If you don’t already know that October is Breast Cancer Awareness Month, you must be:
- immune to advertising and marketing blitzes
- someone who never shops – even for groceries
- a person who has never had breast cancer
- a person who has never known anyone close to them with breast cancer
- someone with an aversion to pink
- a guy
- all of the above
From the “Run for the Cure” Komen Foundation to celebrity Sheryl Crow, everyone is talking breasts, showing breasts, and feeling breasts – while marketers are fervently hoping you will spend your way to “the cure,” by squandering your money on an array of make-up, teddy bears, candy, yogurt, jewelry, hats and other crap festooned with fluttery pink ribbons.
Not me.
It’s not that I’m against finding a cure for breast cancer, but people-of-the-pink, let’s get something straight. You aren’t bloody likely to find a cure until you find a cause, (or causes) and that is EXACTLY the line of reasoning the corporate sponsors of pepto-pink-awareness would have you avoid.
Barbara Ehrenreich wrote about the dirty side of pink in a first-person essay that appeared in Harper’s back in 2001. Since then, the anti-pink movement has grown slowly but steadily.

Data excerpts:
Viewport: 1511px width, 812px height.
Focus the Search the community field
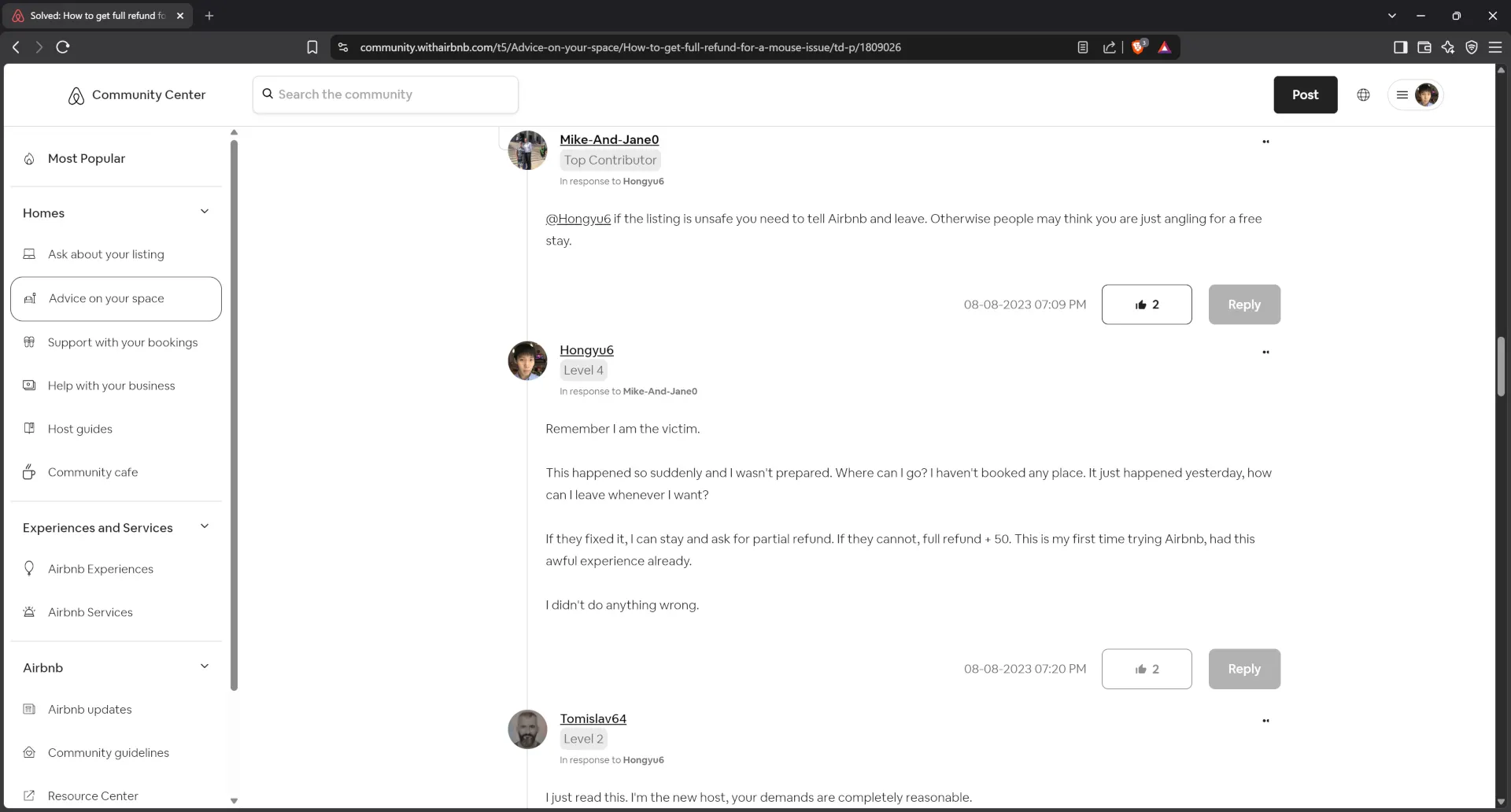click(386, 94)
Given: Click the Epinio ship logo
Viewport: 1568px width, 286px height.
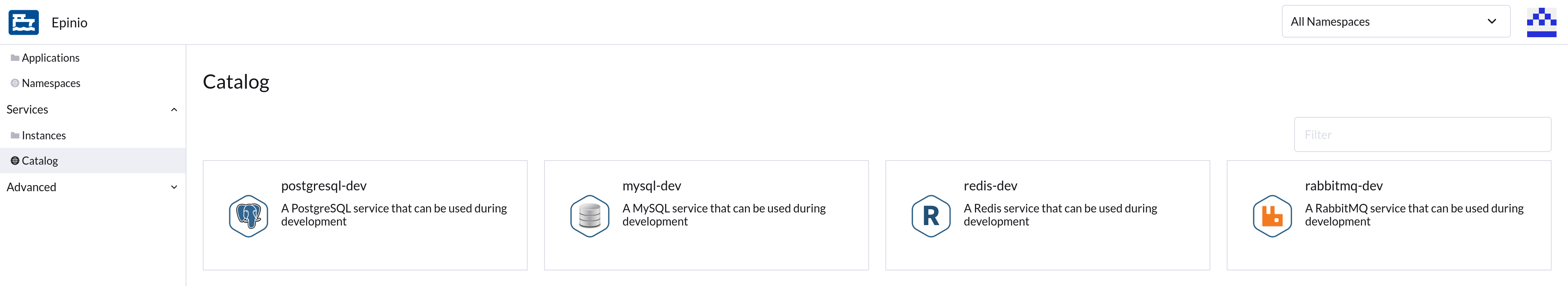Looking at the screenshot, I should pos(24,22).
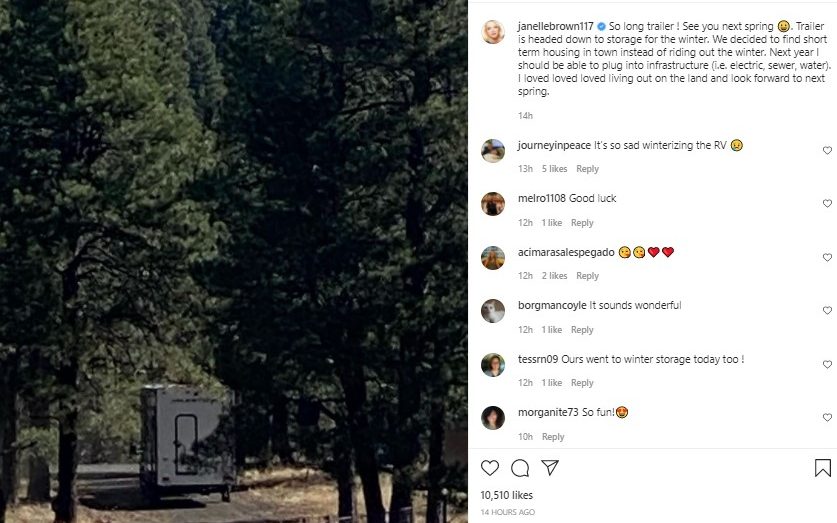
Task: Like the post with the heart icon
Action: click(x=490, y=468)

Apply what you read:
a) Reproduce the part of the pink ribbon essay that starts at "It’s not that" and ends at "have you avoid.".
b) Answer these questions using the pink ribbon essay above the data.
(i) Which month is named as Breast Cancer Awareness Month?
(ii) Which celebrity is mentioned alongside the Komen Foundation?
(iii) In which publication and year did Barbara Ehrenreich's essay appear?

Task-by-task outputs:
a)
It’s not that I’m against finding a cure for breast cancer, but people-of-the-pink, let’s get something straight. You aren’t bloody likely to find a cure until you find a cause, (or causes) and that is EXACTLY the line of reasoning the corporate sponsors of pepto-pink-awareness would have you avoid.

b)
(i) October
(ii) Sheryl Crow
(iii) Harper's, 2001